Disease management protocols show promise as a tool for reducing ACH but protocols utilized in these studies do not appear to be evidence based and differ greatly in their approach. One protocol consisted of a core group of nurses caring for HF patients, and a structured home and telephone visit guide.49 Another protocol implemented included diabetic and HF patients and employed the use of telehomecare while relying heavily on licensed practice nurses to visit patients who reported to a disease management nurse for the overall management of each patient.35 It should be noted that this model also led to a 10% increase in agency costs but did achieve drastically reduced hospitalization and ER utilization. Finally, another study utilized a core group of nurses overseen by a master’s prepared registered nurse specializing in HF.48 In addition, two of the 3 studies employed small sample sizes N = 5148 and N = 2249 and one did not report a sample size.35 Furthermore, all three studies were published in the same journal and did not provide P values.

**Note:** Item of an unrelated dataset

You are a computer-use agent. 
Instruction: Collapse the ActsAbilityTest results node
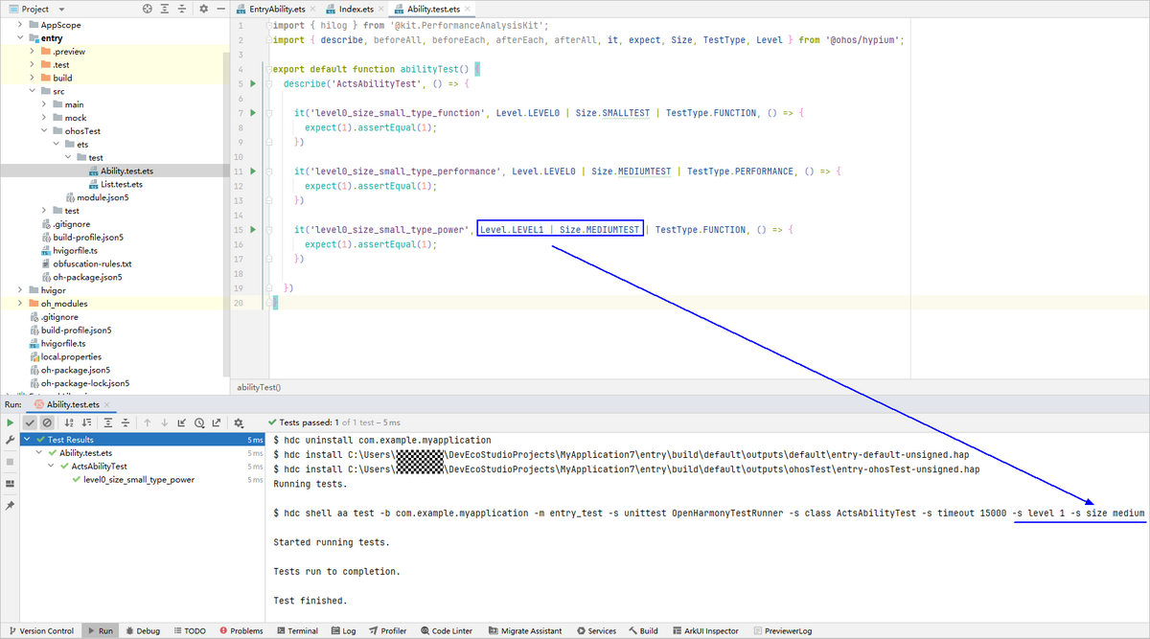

Evidence limited to single studies

Five single studies were identified from the literature review that examined the impact of pharmaceutical services,50 nonprofessional caregiver type,28 impact of nursing care,32 frontloading,51 and the use of OBQI to prevent hospitalization.34 A randomized trial comparing HF patients receiving usual home health to patients receiving usual home health plus standardized services from a clinical pharmacist showed a 17% reduction in HF-related admissions but the study sample was too small to show statistical significance (N = 77).50 The services provided by the pharmacist included three in-home medication assessments and physician follow-up on behalf of the patient, if necessary. A secondary analysis of one agency’s OASIS data demonstrated that ACH rates did not vary based on the presence and type of nonprofessional caregivers.28

Retrospective chart review was conducted to identify deficient nursing care that may have contributed to hospitalization and emergency room visits for diabetic patients.32 Fifty charts of home health recipients who experienced ACH or an emergent event due to hyper or hypoglycemia were reviewed, using a structured review tool, for significant trends. At least one deficiency in nursing care was found on every chart. Overall, researchers reported that 10% of the events could have been prevented, 56% could have been potentially avoidable, and 34% were unavoidable.32

The impact of pharmaceutical support on the reduction in hospitalization achieved clinical significance but the sample size was too small to show statistical significance.50 This study should be replicated using an adequate sample size as the results are promising and could be another tool in reducing ACH among this geriatric population. Aside from the small sample size, McDonald and colleagues included diabetic patients and only one home health agency.32 These findings could be important, however, if it helps to identify a relationship between the provision of care and patient outcomes resulting in the development of evidence-based home health interventions.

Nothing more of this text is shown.